Reading passage:
Fix volume errors using Filesystem Check
Over the course of normal operation, the filesystems on volumes can accrue damage and errors. Filesystem Check or fsck
is a tool that reports and fixes filesystem issues. This feature allows you to do the following:
- Report issues found on the filesystem
- Fix only issues that
fsck
deems safe to fix - For expert users, fix all reported issues
In order to mitigate data loss due to incorrect fsck
fixes to the filesystem, Portworx creates a snapshot of the volume before attempting any fixes. If unintended changes occur, you can use this snapshot to recover your volume to its original state. Portworx does not automatically delete this snapshot, you should manually validate your data in the filesystem and delete the snapshot only when you're sure everything is as expected.
In addition to running when manually requested, Portworx runs fsck
transparently before mounting volumes and fixes safe-to-fix errors. This can happen when the volume has a deferred volume resize operation pending during mount or the previous volume resize failed due errors in the filesystem.
When Filesystem Check fixes errors, it modifies the filesystem metadata and can sometimes lead to unexpected changes to the filesystem. Pay close attention to the issues reported by fsck
and ensure you understand the impact of proceeding before letting it fix unsafe issues.
- This feature is currently available only for ext4 filesystems.
- Filesystem check can be performed only on unmounted volume
- You cannot detach a volume when filesystem check is running on it.
- You can only run 1 instance of Filesystem check on a volume at-a-time
- You can only run 1 instance of Filesystem check per system. This is to reduce the impact on IO performance for user workloads running on that node.
- You must start filesystem check operations from the node on which the volume's storage is mounted
You can use fsck
by entering pxctl
commands on the node which contains your volume and mounted block storage:
Check a volume's health
Open a shell session with the Portworx node that contains the volume you intend to check the health of.
Unmount the volume.
Start the volume check operation by entering the
pxctl volume check start
command with the--mode
flag set tocheck_health
and specify the name of the volume you want to check:pxctl volume check start --mode check_health <volume_name>
View the results of the volume check operation by entering the
pxctl volume check status
command, specifying the name of the volume you want to check:pxctl volume check status <volume_name>
The command will output any issues present on the volume and whether or not they're considered safe to fix by Filesystem Check.

Task list:
1: List every restriction the Filesystem Check page gives on when and how the check can be run.
2: In the Filesystem Check page, copy the part from "Start the volume" up to and including "by Filesystem Check.".
3: Answer these questions from the Filesystem Check page:
(a) What does Portworx create before it attempts any fixes?
(b) For which filesystem type is the feature currently available?
(c) What value must the --mode flag be set to when checking a volume's health?

Material provided:
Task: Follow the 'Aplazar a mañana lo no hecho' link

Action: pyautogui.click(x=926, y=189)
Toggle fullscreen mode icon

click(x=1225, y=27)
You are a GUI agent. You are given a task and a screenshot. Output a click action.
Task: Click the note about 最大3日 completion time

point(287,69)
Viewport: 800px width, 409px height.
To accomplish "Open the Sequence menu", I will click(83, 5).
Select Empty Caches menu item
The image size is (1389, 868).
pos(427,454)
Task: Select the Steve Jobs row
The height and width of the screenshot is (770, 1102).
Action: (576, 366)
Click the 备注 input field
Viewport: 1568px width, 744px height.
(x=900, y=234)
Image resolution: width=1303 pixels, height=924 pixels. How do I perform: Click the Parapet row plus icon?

Results by task:
1:
- It is currently available only for ext4 filesystems.
- It can be performed only on an unmounted volume.
- You cannot detach a volume while a filesystem check is running on it.
- Only one instance of Filesystem Check can run on a volume at a time.
- Only one instance of Filesystem Check can run per system.
- Filesystem check operations must be started from the node on which the volume's storage is mounted.

2:
Start the volume check operation by entering the
pxctl volume check start
command with the--mode
flag set tocheck_health
and specify the name of the volume you want to check:pxctl volume check start --mode check_health <volume_name>
View the results of the volume check operation by entering the
pxctl volume check status
command, specifying the name of the volume you want to check:pxctl volume check status <volume_name>
The command will output any issues present on the volume and whether or not they're considered safe to fix by Filesystem Check.

3:
(a) A snapshot of the volume.
(b) ext4.
(c) check_health.